(Quoted passage):
^^^^^^^^^^^^^^^^

In Vincenzi v. Cerro, 186 Conn. 612, 614 (1982), the date when the certificate of occupancy was obtained was deemed by the court to be the date when the contract had been substantially performed. Even a conscious and intentional departure from the contract specifications will not necessarily defeat recovery, but may be considered as one of the several factors involved in deciding whether there has been full performance. Id. at 615-16. The pertinent inquiry is not simply whether there was a wilful breach, but whether the behavior of the defaulting party comports with standards of good faith and fair dealing. Id. at 616. "Even an adverse conclusion on this point is not decisive but is to be weighed with other factors, such as the extent to which the owner will be deprived of a reasonable expected benefit and the extent to which the builder may suffer forfeiture, in deciding whether there has been substantial performance." Id.

Furthermore, the breach of a contract by the plaintiffs in notifying the defendant that the contract was at an end and demanding the return of the deposit absolves the defendant from the obligation to tender performance or to allege any tender or that it was ready, willing and able to perform. Federal Finance Co. v. Forman Properties, Inc., 135 Conn. 153, 158 (1948); Agnew v. I. R. Stich Assoc., Inc., 3 Conn. Cir. Ct. 336, 341 (1965).

The final question presented is what measure of damages must be applied to determine the damages to be awarded to the seller?

The general rule in a breach of contract situation is that the injured party is entitled to an award of damages designed to place that party, so far as can be done by money, in the same position as that in which he would have been had the contract been performed. Beckman v. Jalich Homes, Inc., 190 Conn. 299, 309 (1983); Williams v. Breyer, 21 Conn. App. 380, 384 (1990). In making the assessment of damages for breach of a construction contract, the trier must determine the existence and extent of any deficiency and then calculate its loss to the injured party. Beckman, 190 Conn. at 309-10. The determination of both these issues involves a question of fact. Id. at 310.

^^^^^^^^^^^^^^^^

(Data provided):
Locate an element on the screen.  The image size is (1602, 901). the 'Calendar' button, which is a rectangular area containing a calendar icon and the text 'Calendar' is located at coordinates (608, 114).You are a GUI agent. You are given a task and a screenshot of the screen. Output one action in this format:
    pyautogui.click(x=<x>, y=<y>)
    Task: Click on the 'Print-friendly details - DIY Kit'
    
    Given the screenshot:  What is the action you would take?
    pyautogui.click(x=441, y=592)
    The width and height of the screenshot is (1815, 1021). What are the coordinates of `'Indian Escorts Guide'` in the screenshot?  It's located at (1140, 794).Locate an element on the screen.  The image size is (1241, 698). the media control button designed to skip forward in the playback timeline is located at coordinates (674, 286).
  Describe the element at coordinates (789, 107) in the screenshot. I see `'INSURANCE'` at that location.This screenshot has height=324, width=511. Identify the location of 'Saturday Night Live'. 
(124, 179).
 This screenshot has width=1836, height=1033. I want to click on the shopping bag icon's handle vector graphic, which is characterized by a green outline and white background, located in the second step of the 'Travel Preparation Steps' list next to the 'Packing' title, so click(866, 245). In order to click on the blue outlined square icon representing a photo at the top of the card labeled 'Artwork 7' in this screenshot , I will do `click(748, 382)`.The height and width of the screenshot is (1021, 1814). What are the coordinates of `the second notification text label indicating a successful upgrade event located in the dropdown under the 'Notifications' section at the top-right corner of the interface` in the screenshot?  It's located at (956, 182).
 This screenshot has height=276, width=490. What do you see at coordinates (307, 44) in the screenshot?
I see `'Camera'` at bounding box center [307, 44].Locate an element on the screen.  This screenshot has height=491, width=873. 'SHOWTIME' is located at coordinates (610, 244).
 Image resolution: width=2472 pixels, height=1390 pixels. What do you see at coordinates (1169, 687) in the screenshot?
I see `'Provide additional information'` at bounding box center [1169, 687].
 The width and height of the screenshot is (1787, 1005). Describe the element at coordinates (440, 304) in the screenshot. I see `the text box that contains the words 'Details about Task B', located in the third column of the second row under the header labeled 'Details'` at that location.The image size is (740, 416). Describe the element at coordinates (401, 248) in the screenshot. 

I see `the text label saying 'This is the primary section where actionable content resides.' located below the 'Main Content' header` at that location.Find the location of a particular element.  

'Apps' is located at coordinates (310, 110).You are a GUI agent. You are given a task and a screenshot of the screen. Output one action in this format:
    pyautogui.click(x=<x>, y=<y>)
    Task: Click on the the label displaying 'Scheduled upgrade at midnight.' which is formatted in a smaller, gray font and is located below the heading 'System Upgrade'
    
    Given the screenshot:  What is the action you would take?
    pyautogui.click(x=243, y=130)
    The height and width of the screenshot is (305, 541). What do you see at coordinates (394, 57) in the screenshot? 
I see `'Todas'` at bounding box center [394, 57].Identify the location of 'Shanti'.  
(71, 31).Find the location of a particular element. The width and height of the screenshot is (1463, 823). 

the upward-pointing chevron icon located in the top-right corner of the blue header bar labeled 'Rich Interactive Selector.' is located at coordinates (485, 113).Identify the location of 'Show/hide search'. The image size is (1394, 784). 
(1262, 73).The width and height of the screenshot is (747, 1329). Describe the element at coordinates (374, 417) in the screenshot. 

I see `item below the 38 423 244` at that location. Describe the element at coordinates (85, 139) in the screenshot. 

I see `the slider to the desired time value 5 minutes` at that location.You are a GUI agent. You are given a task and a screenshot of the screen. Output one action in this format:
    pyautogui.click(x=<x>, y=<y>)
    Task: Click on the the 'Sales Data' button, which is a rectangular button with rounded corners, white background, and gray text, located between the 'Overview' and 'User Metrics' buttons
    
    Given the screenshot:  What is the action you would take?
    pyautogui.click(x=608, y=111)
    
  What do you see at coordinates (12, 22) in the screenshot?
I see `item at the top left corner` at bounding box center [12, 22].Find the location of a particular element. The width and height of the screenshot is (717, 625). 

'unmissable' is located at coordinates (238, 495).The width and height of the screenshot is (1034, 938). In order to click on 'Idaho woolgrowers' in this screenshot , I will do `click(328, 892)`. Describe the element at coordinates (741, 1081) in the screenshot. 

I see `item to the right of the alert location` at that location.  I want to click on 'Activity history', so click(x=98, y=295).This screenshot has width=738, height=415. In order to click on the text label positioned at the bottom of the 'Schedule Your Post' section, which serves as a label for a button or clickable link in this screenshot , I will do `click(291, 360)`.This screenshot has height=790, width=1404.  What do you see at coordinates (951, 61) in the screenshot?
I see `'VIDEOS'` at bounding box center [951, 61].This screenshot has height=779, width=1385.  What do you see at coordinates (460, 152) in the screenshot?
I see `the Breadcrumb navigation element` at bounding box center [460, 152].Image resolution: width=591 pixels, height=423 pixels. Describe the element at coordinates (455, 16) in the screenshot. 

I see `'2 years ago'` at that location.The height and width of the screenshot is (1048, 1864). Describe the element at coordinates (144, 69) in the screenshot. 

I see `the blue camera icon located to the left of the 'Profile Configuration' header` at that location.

^^^^^^^^^^^^^^^^

(Actions to take):
- 1) Using the legal passage above, decide whether each statement agrees with it. Answer yes or no for each, and quote the words from the passage that decide it.
(a) In Vincenzi v. Cerro, the court treated the date the certificate of occupancy was obtained as the date the contract was substantially performed.
(b) A conscious and intentional departure from the contract specifications always defeats recovery.
(c) Deciding the existence and extent of a deficiency, and its loss to the injured party, is a question of law.
- 2) Return the part of the legal passage above between "Furthermore, the breach" and "336, 341 (1965).", inclusive, copied word for word.

(Responses to the exercise):
- 1)
(a) Yes: "the date when the certificate of occupancy was obtained was deemed by the court to be the date when the contract had been substantially performed"
(b) No: "Even a conscious and intentional departure from the contract specifications will not necessarily defeat recovery"
(c) No: "The determination of both these issues involves a question of fact."

- 2)
Furthermore, the breach of a contract by the plaintiffs in notifying the defendant that the contract was at an end and demanding the return of the deposit absolves the defendant from the obligation to tender performance or to allege any tender or that it was ready, willing and able to perform. Federal Finance Co. v. Forman Properties, Inc., 135 Conn. 153, 158 (1948); Agnew v. I. R. Stich Assoc., Inc., 3 Conn. Cir. Ct. 336, 341 (1965).